CTO Kieran Harty discusses DP / DR strategies with two Tintri customers.
The recent WannaCry ransomware crisis reminds us all how important it is to have a good data protection and disaster recovery strategy (DP / DR) in place. Tintri CTO Kieran Harty (KH) recently had the chance to speak with two Tintri customers about their DP / DR strategies.
Matt Crape (MC) is the IT Manager at The C3 Group of Companies, a multi-discipline engineering/contracting organization specializing in building science, restoration, industrial maintenance, foundation systems, environmental technologies, and advanced materials.
Geoff Grice (GC) is Head of IT responsible for applications and systems at CMC Coal Marketing Company (CMC) in Ireland. CMC coordinates the sale and delivery of high-quality thermal coal to numerous power stations around the world.
KH: Where are you with DR? Are you rethinking your strategy?
MC: DR is something I always think about and treat as a continuous process. A lot of organizations are hesitant to throw a bulk sum of money into DR because they may never see value from the investment. I tend to think of it more like insurance: you hope you don't need it, but if you do need it, it can be a lifesaver.

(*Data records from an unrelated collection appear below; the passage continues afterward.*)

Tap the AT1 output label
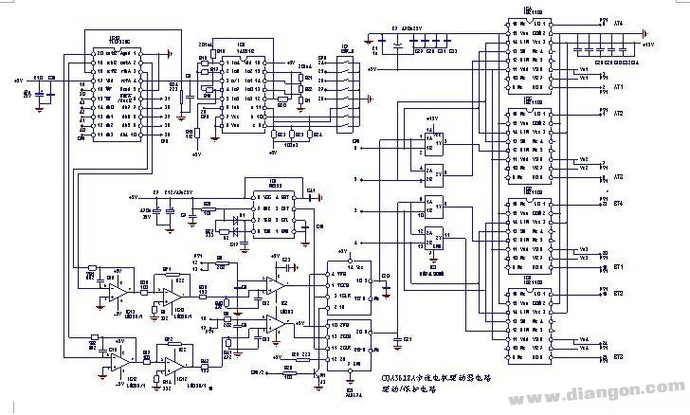(x=619, y=87)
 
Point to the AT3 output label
(x=619, y=177)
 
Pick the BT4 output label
(x=619, y=203)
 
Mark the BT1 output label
(x=619, y=268)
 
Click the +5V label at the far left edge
(x=19, y=81)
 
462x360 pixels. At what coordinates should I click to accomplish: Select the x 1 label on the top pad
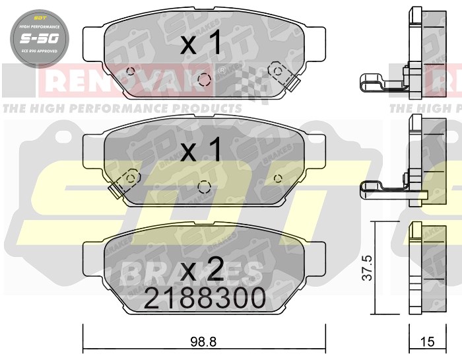pyautogui.click(x=200, y=45)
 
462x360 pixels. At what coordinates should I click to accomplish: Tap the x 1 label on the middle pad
pyautogui.click(x=200, y=151)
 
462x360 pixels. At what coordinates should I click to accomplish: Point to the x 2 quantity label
pyautogui.click(x=200, y=270)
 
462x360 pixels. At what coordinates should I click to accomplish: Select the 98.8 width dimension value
pyautogui.click(x=204, y=342)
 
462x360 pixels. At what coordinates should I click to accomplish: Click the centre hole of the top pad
pyautogui.click(x=205, y=80)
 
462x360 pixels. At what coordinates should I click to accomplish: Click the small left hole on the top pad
pyautogui.click(x=131, y=72)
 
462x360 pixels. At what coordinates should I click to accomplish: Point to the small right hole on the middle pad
pyautogui.click(x=277, y=176)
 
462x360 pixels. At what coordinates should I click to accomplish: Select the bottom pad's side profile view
pyautogui.click(x=415, y=268)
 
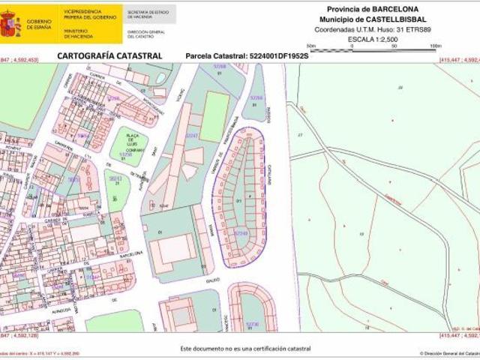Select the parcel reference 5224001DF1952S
coord(278,56)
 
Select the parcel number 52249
coord(242,233)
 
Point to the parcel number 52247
coord(192,136)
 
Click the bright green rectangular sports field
coord(214,116)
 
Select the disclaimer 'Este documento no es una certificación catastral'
coord(245,349)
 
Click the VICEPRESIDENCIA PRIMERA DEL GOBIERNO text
coord(89,15)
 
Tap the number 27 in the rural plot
coord(300,134)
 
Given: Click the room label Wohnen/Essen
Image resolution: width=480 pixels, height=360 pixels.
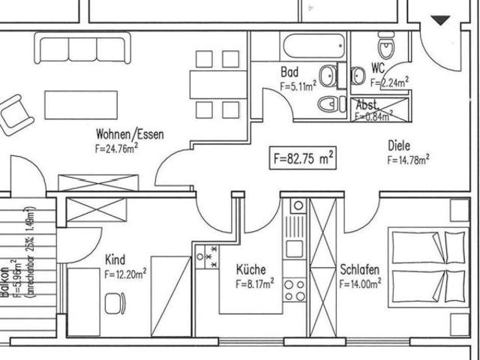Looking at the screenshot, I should click(x=130, y=134).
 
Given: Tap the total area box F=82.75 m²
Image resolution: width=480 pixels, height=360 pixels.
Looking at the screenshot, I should click(x=302, y=158).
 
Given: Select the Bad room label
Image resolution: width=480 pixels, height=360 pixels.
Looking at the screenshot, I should click(x=290, y=73).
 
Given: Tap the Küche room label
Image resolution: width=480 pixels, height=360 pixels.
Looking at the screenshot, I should click(x=250, y=269).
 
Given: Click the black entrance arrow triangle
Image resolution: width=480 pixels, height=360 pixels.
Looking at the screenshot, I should click(x=440, y=21).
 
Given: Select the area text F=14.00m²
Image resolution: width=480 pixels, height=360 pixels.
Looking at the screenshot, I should click(x=361, y=284).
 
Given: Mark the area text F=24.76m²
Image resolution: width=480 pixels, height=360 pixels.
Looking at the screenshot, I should click(x=116, y=148).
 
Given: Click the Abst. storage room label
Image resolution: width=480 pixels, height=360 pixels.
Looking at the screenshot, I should click(x=367, y=105).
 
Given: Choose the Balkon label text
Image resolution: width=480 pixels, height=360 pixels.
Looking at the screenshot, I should click(x=6, y=281).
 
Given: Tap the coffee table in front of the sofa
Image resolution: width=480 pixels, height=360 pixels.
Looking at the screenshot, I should click(x=81, y=104).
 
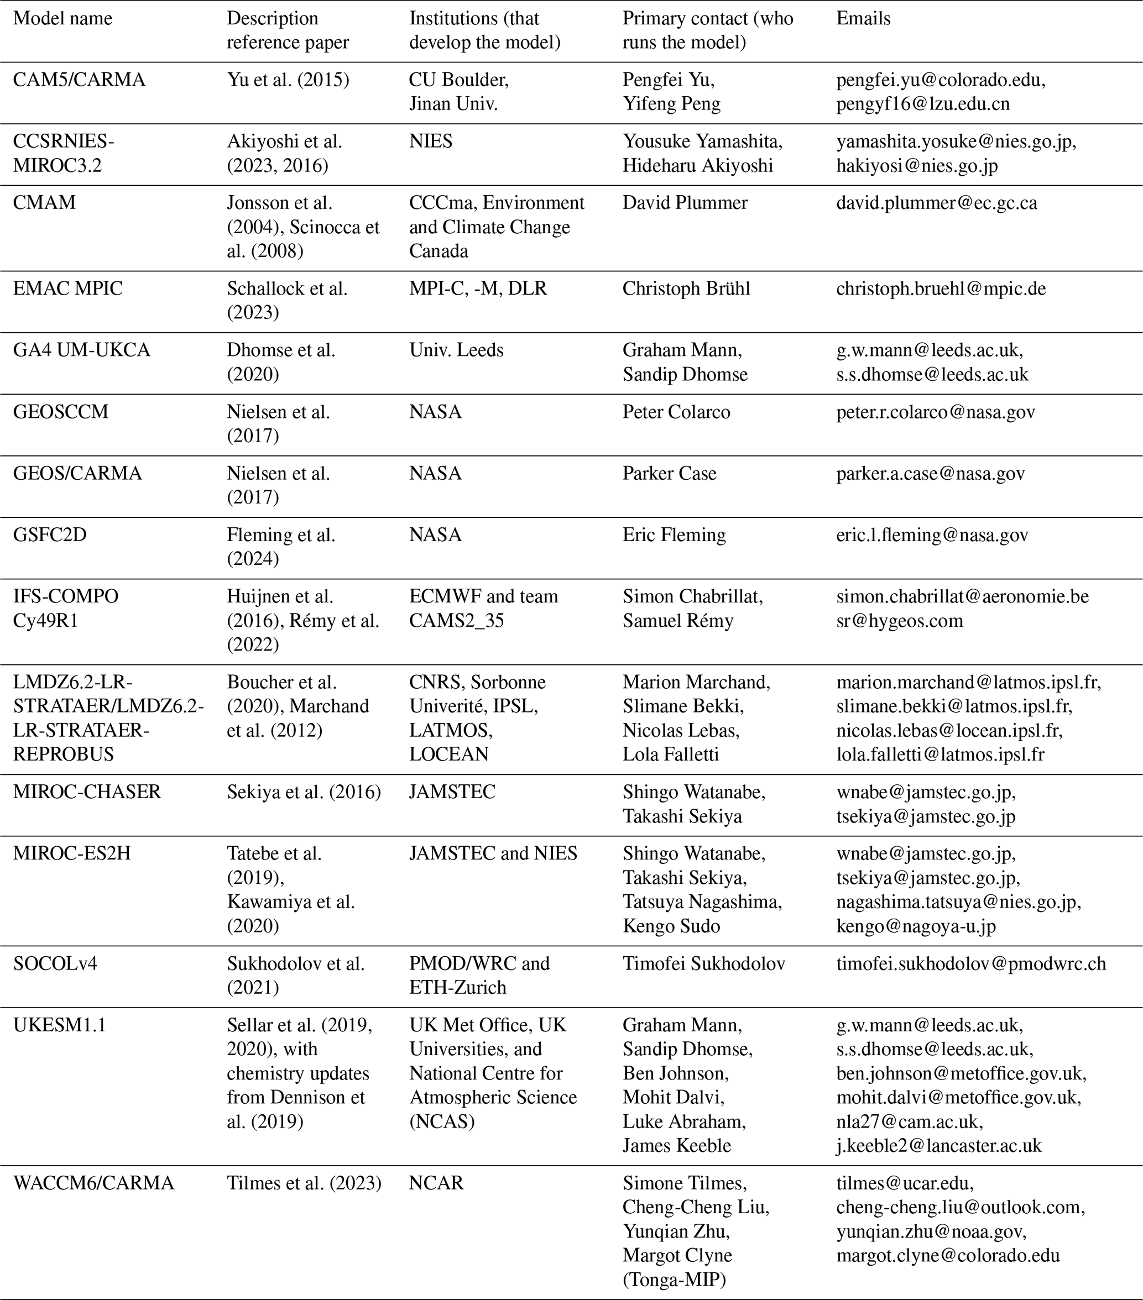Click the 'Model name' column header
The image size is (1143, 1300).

GG: Our DR strategy been quite successful for many years, protecting company information using VMware and Tintri technology. But like many global companies, we are now subject to the European General Data Protection Regulation (GDPR), which may have a direct effect on where we are allowed to store personal data that belongs to EU citizens. So we might need to move our DR site and replication out of the USA and back to Europe in order to meet the newly established legislation. I think a lot of companies will be looking at this same thing over the next few months.
KH: Is your approach more complement or rip-and-replace?

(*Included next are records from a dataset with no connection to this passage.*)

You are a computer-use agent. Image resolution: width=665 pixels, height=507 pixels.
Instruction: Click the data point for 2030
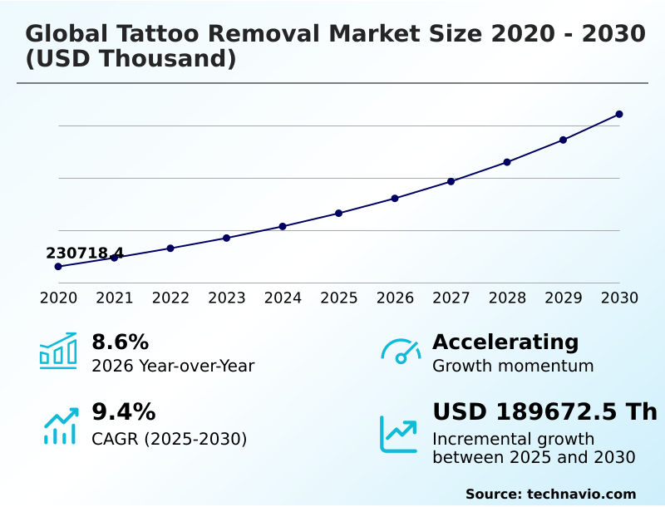(x=619, y=114)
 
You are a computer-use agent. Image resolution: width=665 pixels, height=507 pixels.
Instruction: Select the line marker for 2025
(x=339, y=214)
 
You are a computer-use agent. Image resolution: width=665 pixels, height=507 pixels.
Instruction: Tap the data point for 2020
(x=58, y=267)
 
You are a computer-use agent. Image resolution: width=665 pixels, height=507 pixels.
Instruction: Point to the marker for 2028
(x=507, y=162)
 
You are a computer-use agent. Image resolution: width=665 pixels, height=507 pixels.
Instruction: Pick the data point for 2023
(x=227, y=238)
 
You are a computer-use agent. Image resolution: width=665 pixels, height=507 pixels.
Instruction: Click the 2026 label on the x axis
(x=395, y=298)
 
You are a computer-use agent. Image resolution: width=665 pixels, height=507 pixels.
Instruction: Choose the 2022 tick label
(x=170, y=298)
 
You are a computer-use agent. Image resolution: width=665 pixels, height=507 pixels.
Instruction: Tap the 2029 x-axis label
(x=564, y=298)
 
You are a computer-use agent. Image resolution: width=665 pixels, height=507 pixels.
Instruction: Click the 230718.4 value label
(x=85, y=253)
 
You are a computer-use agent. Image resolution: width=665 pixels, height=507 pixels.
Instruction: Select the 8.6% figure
(x=120, y=342)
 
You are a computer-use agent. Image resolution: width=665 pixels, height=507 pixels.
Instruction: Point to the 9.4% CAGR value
(x=123, y=411)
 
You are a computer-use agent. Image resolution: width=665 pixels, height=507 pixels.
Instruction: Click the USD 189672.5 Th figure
(x=544, y=411)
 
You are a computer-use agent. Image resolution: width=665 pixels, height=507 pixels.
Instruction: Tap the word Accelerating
(x=505, y=342)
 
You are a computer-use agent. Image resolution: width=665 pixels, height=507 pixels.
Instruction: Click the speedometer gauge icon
(x=401, y=352)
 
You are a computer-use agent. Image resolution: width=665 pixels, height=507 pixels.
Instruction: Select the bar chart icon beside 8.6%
(x=58, y=352)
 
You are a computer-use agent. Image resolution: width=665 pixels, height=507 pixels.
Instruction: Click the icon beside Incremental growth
(x=399, y=434)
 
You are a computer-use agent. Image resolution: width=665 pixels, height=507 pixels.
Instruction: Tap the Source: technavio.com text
(x=550, y=494)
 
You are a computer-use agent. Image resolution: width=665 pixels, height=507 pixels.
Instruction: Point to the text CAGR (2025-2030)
(x=169, y=439)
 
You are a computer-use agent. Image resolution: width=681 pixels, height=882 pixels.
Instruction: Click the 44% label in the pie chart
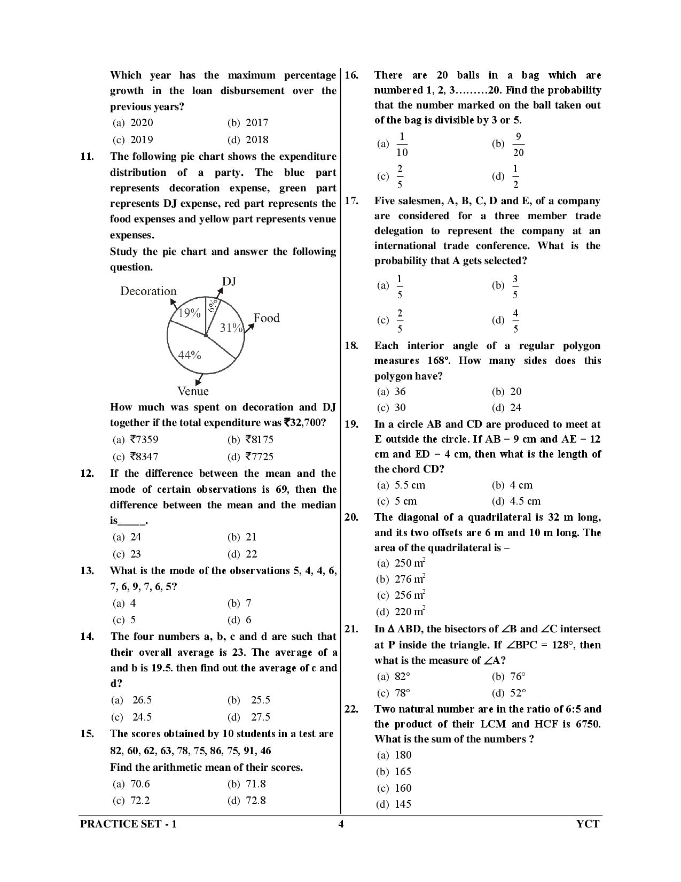tap(189, 355)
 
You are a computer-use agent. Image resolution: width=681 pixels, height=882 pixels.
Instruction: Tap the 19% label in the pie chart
tap(189, 313)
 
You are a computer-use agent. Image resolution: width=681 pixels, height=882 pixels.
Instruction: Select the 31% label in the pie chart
tap(231, 328)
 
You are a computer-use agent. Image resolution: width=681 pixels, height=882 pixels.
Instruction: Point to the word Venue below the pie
tap(193, 391)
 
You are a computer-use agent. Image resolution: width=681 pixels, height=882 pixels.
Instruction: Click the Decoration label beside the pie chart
tap(148, 291)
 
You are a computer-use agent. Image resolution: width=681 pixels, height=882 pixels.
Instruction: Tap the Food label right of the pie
tap(266, 318)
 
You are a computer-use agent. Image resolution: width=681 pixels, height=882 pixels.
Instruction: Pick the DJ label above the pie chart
tap(229, 281)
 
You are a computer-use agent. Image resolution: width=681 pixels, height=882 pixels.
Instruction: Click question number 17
tap(351, 201)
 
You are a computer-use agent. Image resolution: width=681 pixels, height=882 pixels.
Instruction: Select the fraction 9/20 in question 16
tap(518, 145)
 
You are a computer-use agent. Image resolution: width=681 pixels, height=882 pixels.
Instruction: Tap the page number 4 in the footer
tap(341, 824)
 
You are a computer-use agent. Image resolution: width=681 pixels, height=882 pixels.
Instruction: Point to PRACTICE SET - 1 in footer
tap(128, 824)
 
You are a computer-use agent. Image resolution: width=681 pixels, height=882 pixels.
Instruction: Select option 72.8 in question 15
tap(255, 800)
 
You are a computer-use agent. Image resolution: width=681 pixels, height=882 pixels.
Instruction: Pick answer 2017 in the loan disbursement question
tap(257, 122)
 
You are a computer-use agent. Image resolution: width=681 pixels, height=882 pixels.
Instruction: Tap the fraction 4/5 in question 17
tap(515, 321)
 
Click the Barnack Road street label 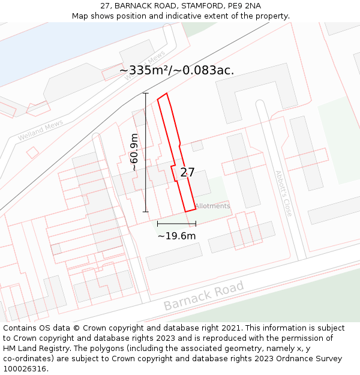pos(204,295)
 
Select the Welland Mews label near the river pos(40,130)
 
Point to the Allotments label pos(212,206)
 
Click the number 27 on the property pos(187,172)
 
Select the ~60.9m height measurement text pos(134,152)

MC: I am always looking to make improvements. Sometimes you need to dip your toes in the water to get a DR plan off the ground. This might be something as simple as moving a copy of your data offsite. Over time you can grow the DR strategy and make changes as funds become available or as business needs change. I like to target key components and make changes when possible.
I can see a complete rip-and-replace making sense if there is a drastic change in infrastructure and your current DR equipment can't handle it. But you need to figure out what your business needs are beforehand in order to operate during a DR situation. Senior management might state that they want “five 9s,” which is fine, but that can often change once they see the price tag.
GG: I like to have a focused solution or combination of solutions in place that very clearly meets the business requirements from Day One. In the past I have seen complementary or evolutionary “bolt on”-type approaches fall short in meeting expectations. For something as crucial as DR or Data Protection, you really want to know that your system is going to deliver from the get-go. For that reason I prefer to review the whole requirement holistically and design from the ground up.
KH: In terms of DP / DR, what do you think about standardizing on one vendor?
MC: I am generally a big fan of standardizing. There are many reasons, including the fact that you have one point of contact. If my environment is made up of three different primary storage vendors, four different secondary storage vendors, and two DP/DR solution vendors—well, that can be a lot of calls to make if I need support. A much more streamlined support structure can not only save money, but also save the business in case of a disaster.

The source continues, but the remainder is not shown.